The Parker Inheritance by Varian Johnson. Arthur A. Levine Books, 2018.
I went into Johnson’s new book expecting more of the fun of his last two books. It is fun, but it’s longer and takes on more serious issues within the framework of a direct tribute to Ellen Raskin’s classic The Westing Game.
Candice’s parents are newly divorced, and while things are being worked on in their house in Atlanta, Candice and her mother take a trip to Candice’s grandmother’s old house in a small town in South Carolina. That grandmother, the first African-American city manager the city had, was fired after digging up the tennis courts looking for treasure. But when Candice finds a letter in the attic from an eccentric billionaire promising a large reward to the city if they can find it, Candice is determined to find it and prove that her grandmother wasn’t crazy.
She’s helped in her quest by neighbor and fellow book lover Brandon, who’s also eager to stay out of the way of bullies who persecute him because they think he’s gay. Frustratingly, his grandfather’s reaction is to try to scold him into being more stereotypically masculine.
Meanwhile, we also get flashbacks to 1957, and a high school girl named Siobhan Washington, the daughter of the tennis coach at the town’s Black high school, as well as a secret night time tennis match between the town’s two high school tennis teams that ended with Coach Washington and his family being forced out of town.
Though racism is an obvious and large issue, the book also deals with many others, including passing, the aforementioned bullying, the importance of treating gay people as people and (quite unexpectedly but sweetly) romance writers as real writers. It’s all woven together with a tricky puzzle mystery that should indeed appeal to fans of The Westing Game or Escape from Mr. Lemoncello’s Library.
Amina’s Voice by Hena Khan. Salaam Reads, Simon & Schuster, 2017.

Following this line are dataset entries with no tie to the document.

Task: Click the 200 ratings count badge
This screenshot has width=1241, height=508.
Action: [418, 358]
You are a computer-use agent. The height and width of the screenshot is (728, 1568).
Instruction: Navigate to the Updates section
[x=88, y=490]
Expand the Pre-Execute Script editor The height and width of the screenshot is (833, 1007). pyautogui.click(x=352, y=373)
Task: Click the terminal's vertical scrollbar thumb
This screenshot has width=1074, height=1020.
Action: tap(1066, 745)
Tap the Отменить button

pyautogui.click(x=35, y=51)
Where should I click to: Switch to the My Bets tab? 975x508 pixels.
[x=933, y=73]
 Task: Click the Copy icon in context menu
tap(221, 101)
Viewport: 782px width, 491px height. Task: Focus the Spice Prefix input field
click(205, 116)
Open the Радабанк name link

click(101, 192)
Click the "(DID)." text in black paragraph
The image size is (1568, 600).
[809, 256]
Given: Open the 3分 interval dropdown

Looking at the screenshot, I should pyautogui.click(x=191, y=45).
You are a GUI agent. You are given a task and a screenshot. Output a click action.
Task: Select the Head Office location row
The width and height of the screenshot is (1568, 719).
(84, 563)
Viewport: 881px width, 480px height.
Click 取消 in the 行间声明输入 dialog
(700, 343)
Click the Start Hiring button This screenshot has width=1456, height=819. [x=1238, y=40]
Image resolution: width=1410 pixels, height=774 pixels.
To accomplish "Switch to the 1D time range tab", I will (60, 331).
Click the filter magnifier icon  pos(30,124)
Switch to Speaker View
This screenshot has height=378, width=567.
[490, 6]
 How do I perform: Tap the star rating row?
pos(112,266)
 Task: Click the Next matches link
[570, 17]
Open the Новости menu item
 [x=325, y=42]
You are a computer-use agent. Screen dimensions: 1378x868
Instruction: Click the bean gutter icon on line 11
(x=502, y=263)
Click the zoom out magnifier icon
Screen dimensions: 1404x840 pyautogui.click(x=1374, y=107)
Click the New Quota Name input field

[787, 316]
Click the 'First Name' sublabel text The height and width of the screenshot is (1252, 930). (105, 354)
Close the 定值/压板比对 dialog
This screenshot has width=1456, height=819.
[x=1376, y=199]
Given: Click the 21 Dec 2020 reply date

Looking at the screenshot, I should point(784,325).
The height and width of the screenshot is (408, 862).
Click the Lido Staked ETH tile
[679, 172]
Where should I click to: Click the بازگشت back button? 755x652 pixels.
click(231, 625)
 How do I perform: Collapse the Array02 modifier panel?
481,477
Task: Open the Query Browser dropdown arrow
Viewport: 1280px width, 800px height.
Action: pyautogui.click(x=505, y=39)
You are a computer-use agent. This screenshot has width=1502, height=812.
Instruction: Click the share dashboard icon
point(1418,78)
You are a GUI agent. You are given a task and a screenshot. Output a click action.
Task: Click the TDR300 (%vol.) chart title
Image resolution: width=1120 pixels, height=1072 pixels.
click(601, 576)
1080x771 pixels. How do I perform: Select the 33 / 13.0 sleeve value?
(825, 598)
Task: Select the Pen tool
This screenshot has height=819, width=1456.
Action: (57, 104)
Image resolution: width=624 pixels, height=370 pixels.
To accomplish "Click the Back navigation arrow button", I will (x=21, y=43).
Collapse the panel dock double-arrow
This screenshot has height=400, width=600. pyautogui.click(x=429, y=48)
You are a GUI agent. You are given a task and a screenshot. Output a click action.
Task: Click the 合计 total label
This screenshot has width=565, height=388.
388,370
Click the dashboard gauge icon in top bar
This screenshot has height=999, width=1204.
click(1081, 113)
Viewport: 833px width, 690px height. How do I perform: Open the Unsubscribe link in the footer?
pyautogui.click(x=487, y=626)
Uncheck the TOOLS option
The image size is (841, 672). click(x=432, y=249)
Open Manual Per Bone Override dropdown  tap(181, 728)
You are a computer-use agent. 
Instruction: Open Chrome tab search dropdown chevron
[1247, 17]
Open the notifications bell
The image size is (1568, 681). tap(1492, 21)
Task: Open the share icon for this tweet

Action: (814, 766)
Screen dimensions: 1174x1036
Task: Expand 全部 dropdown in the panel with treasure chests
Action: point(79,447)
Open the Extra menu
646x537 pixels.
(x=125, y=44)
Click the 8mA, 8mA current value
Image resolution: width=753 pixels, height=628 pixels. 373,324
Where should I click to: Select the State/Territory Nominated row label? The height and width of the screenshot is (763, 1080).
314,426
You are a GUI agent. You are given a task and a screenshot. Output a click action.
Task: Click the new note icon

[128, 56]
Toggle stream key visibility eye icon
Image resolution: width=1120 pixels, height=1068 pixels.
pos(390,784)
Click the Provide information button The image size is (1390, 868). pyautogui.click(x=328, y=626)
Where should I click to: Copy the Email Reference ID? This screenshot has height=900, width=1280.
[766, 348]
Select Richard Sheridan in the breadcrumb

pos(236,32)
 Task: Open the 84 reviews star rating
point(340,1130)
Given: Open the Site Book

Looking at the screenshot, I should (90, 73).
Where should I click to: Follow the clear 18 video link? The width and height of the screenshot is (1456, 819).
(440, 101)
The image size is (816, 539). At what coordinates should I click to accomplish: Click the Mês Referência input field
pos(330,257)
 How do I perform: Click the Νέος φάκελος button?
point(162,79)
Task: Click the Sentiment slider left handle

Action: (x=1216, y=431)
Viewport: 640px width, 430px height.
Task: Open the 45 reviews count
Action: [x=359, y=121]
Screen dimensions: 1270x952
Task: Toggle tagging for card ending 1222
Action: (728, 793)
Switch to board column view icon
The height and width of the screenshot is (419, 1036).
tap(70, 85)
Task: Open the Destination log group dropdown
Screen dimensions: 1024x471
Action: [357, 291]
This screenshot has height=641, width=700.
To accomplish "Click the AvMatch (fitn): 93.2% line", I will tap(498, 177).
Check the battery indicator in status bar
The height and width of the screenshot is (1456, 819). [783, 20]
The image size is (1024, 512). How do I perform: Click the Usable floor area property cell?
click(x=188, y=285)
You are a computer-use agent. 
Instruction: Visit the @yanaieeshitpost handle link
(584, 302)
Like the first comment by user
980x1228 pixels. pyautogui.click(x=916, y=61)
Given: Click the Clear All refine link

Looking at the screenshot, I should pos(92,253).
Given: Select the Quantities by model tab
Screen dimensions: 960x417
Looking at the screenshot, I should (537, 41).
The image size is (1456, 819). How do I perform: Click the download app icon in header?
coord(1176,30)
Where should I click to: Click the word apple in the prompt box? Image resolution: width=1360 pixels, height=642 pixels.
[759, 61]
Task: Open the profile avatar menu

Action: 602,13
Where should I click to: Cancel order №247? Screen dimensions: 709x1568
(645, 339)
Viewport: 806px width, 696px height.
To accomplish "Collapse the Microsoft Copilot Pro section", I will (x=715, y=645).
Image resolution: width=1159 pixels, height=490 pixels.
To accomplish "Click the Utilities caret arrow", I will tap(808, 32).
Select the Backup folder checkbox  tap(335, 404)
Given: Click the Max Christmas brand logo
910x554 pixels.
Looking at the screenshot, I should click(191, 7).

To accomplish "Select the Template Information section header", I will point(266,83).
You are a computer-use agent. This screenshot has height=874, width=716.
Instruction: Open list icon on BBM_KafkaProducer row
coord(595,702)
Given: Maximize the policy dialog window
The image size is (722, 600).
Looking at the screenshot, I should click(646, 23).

Middle school and a visit from an uncle from Pakistan bring changes for Amina. She feels her best friend Soojin growing away from her as she’s suddenly interested in boys, hanging out with a girl who was cruel to both of them in fourth grade, and – after years of being the only kids with non-Western names in school – thinking of choosing a Western name for herself when her family finally gets their American citizenship. Then, there’s a plan to hold a Koran-reciting contest at her mosque, and Amina has trouble pronouncing the Koran the proper Arabic way and is worried of being humiliated when her father says she has to participate. Music – especially playing piano while singing Motown – gives Amina comfort and confidence, but the visiting uncle doesn’t think it’s appropriate for a good Muslim girl. All of the personal issues take a backseat, though, when the mosque and related community center are burned and vandalized. Introverted, musical Amina, working hard to balance faith, family, and friends, reminded me so very much of myself at the same age. I loved her so much and am very glad I read her story.